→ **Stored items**
******************************
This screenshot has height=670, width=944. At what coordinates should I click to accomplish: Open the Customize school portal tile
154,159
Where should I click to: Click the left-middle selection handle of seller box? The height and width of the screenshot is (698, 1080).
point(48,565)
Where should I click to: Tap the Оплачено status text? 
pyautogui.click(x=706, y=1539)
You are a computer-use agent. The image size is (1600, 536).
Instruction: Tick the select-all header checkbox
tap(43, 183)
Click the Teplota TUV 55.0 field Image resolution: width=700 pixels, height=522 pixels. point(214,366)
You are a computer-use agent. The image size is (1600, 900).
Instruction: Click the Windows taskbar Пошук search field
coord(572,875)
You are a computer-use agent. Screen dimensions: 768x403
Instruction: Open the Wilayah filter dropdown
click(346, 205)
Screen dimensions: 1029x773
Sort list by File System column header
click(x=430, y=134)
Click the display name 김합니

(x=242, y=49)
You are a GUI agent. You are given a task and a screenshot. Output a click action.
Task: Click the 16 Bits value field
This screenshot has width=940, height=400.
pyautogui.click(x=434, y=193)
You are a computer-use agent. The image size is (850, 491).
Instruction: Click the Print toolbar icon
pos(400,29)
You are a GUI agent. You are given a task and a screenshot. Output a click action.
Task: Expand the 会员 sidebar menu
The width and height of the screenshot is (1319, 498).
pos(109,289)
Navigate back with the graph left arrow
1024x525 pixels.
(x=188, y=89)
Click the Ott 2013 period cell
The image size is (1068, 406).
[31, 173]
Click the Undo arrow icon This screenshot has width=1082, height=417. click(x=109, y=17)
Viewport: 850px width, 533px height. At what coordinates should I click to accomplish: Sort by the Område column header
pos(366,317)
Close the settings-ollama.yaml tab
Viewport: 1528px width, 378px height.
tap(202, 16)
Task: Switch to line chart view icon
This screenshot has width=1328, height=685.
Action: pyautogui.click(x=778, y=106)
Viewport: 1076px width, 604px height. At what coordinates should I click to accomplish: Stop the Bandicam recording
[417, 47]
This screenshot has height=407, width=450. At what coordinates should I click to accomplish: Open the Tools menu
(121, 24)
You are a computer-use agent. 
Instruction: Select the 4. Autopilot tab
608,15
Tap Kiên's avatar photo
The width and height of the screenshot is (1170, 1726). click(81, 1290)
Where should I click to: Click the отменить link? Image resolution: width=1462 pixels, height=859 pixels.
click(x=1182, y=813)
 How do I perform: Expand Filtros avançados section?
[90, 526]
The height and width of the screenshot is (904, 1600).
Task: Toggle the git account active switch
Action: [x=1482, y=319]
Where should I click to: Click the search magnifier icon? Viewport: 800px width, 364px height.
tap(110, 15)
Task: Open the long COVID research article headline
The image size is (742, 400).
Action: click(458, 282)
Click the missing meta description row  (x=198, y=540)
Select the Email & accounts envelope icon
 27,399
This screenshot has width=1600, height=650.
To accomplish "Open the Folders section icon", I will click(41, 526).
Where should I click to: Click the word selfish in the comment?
******************************
→ **WHAT THIS TASK INVOLVES**
For every entry above, write out an exact copy.

→ **WRITTEN ANSWER**
This screenshot has height=670, width=944. At what coordinates should I click to accomplish: Open the Customize school portal tile
154,159
Where should I click to: Click the left-middle selection handle of seller box? The height and width of the screenshot is (698, 1080).
point(48,565)
Where should I click to: Tap the Оплачено status text? 
pyautogui.click(x=706, y=1539)
You are a computer-use agent. The image size is (1600, 536).
Instruction: Tick the select-all header checkbox
tap(43, 183)
Click the Teplota TUV 55.0 field Image resolution: width=700 pixels, height=522 pixels. point(214,366)
You are a computer-use agent. The image size is (1600, 900).
Instruction: Click the Windows taskbar Пошук search field
coord(572,875)
You are a computer-use agent. Screen dimensions: 768x403
Instruction: Open the Wilayah filter dropdown
click(346, 205)
Screen dimensions: 1029x773
Sort list by File System column header
click(x=430, y=134)
Click the display name 김합니

(x=242, y=49)
You are a GUI agent. You are given a task and a screenshot. Output a click action.
Task: Click the 16 Bits value field
This screenshot has width=940, height=400.
pyautogui.click(x=434, y=193)
You are a computer-use agent. The image size is (850, 491).
Instruction: Click the Print toolbar icon
pos(400,29)
You are a GUI agent. You are given a task and a screenshot. Output a click action.
Task: Expand the 会员 sidebar menu
The width and height of the screenshot is (1319, 498).
pos(109,289)
Navigate back with the graph left arrow
1024x525 pixels.
(x=188, y=89)
Click the Ott 2013 period cell
The image size is (1068, 406).
[31, 173]
Click the Undo arrow icon This screenshot has width=1082, height=417. click(x=109, y=17)
Viewport: 850px width, 533px height. At what coordinates should I click to accomplish: Sort by the Område column header
pos(366,317)
Close the settings-ollama.yaml tab
Viewport: 1528px width, 378px height.
tap(202, 16)
Task: Switch to line chart view icon
This screenshot has width=1328, height=685.
Action: pyautogui.click(x=778, y=106)
Viewport: 1076px width, 604px height. At what coordinates should I click to accomplish: Stop the Bandicam recording
[417, 47]
This screenshot has height=407, width=450. At what coordinates should I click to accomplish: Open the Tools menu
(121, 24)
You are a computer-use agent. 
Instruction: Select the 4. Autopilot tab
608,15
Tap Kiên's avatar photo
The width and height of the screenshot is (1170, 1726). click(81, 1290)
Where should I click to: Click the отменить link? Image resolution: width=1462 pixels, height=859 pixels.
click(x=1182, y=813)
 How do I perform: Expand Filtros avançados section?
[90, 526]
The height and width of the screenshot is (904, 1600).
Task: Toggle the git account active switch
Action: [x=1482, y=319]
Where should I click to: Click the search magnifier icon? Viewport: 800px width, 364px height.
tap(110, 15)
Task: Open the long COVID research article headline
The image size is (742, 400).
Action: click(458, 282)
Click the missing meta description row  (x=198, y=540)
Select the Email & accounts envelope icon
 27,399
This screenshot has width=1600, height=650.
To accomplish "Open the Folders section icon", I will click(41, 526).
Where should I click to: Click the word selfish in the comment?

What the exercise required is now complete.